BRIEF:
In the data below, put the lines between the line holding "You are a GUI" and the line holding "Open the apps", inclusive, into a numbered list, leaving out any blank lines.

RECORD EXCERPTS:
----

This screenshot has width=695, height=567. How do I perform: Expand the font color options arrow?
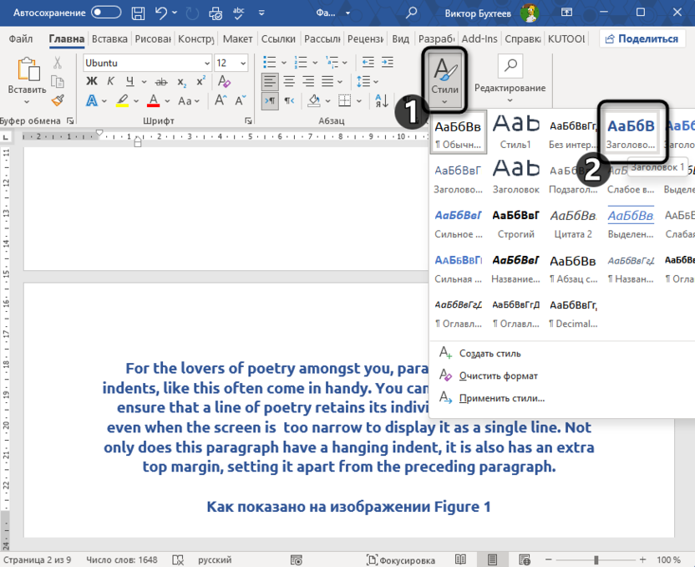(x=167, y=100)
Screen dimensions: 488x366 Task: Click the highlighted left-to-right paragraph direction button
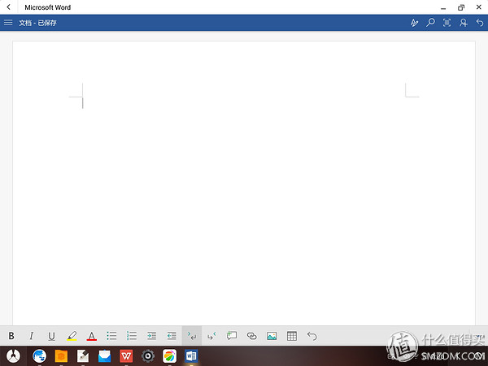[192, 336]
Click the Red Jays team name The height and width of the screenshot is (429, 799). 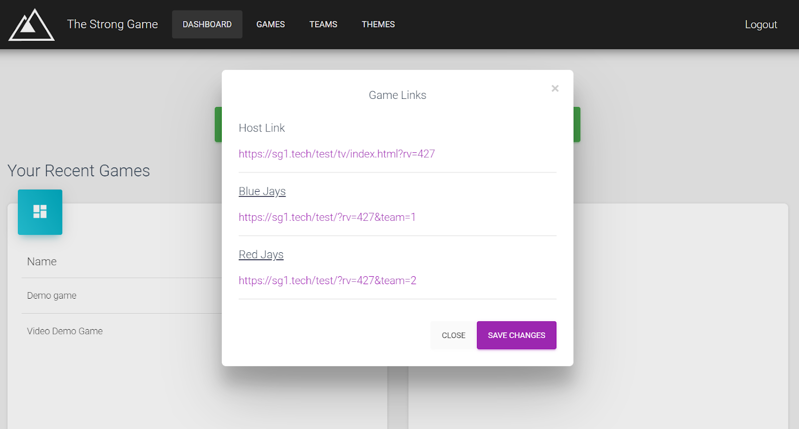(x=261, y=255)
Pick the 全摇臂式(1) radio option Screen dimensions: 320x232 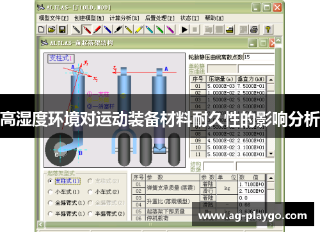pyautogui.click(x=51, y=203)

----

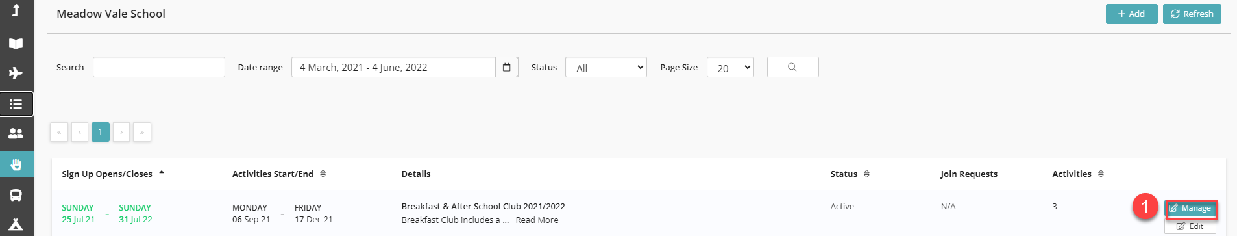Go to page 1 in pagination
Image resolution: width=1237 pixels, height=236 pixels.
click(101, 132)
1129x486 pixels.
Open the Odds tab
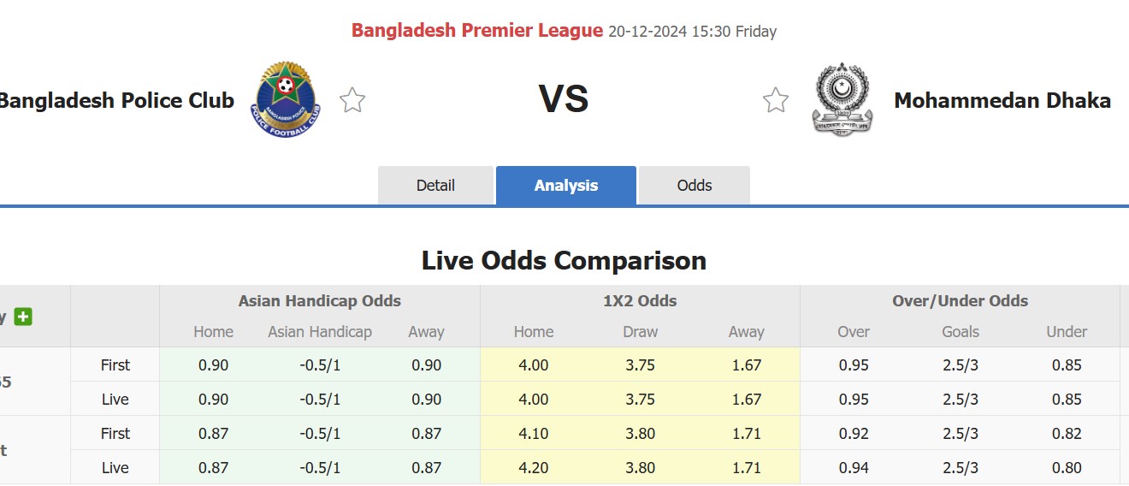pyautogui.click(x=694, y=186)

----

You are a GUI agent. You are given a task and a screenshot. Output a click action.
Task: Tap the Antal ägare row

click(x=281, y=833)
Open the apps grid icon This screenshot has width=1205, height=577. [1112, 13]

----

FINISHED ANSWER:
1. You are a GUI agent. You are given a task and a screenshot. Output a click action.
2. Task: Tap the Antal ägare row
3. click(x=281, y=833)
4. Open the apps grid icon This screenshot has width=1205, height=577. [1112, 13]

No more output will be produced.